● WORK TO BE COMPLETED
For the entries that follow, restate word for word the line containing "Where should I click to: Close", the line containing "The image size is (1280, 720).", and every line that lies between them.
╭─ DATA TO PROCESS
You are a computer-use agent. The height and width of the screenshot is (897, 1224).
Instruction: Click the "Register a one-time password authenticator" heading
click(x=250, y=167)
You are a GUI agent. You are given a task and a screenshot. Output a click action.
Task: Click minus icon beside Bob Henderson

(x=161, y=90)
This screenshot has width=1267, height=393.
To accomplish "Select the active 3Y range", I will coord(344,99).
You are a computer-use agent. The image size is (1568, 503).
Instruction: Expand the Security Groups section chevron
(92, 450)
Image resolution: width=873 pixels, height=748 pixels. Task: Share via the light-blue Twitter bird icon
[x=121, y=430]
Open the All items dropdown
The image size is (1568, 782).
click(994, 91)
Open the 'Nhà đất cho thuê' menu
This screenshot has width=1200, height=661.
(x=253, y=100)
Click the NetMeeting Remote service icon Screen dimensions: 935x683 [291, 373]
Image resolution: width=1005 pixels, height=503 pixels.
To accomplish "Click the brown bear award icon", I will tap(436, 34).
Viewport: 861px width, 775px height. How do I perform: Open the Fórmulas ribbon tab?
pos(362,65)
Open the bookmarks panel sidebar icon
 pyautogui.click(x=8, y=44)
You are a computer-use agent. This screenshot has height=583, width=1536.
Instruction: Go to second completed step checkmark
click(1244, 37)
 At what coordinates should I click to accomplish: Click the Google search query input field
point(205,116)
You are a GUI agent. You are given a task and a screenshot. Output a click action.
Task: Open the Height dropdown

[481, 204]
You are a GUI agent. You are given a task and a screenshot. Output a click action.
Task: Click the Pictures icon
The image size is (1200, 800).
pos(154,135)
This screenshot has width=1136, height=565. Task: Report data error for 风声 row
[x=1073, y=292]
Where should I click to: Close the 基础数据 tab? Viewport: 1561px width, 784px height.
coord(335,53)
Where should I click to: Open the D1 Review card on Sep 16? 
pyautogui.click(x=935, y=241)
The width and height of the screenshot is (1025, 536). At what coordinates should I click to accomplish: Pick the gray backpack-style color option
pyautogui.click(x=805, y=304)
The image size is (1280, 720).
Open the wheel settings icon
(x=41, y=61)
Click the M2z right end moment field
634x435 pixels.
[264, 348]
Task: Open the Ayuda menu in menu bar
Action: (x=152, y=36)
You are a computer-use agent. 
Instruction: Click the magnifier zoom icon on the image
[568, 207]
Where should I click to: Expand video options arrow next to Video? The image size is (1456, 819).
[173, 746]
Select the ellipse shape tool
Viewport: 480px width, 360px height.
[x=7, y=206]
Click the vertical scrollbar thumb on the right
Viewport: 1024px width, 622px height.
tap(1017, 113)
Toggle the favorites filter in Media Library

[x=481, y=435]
╰─
● SOLUTION FOR THIS TASK
Where should I click to: Close the 基础数据 tab? Viewport: 1561px width, 784px height.
coord(335,53)
Where should I click to: Open the D1 Review card on Sep 16? 
pyautogui.click(x=935, y=241)
The width and height of the screenshot is (1025, 536). At what coordinates should I click to accomplish: Pick the gray backpack-style color option
pyautogui.click(x=805, y=304)
The image size is (1280, 720).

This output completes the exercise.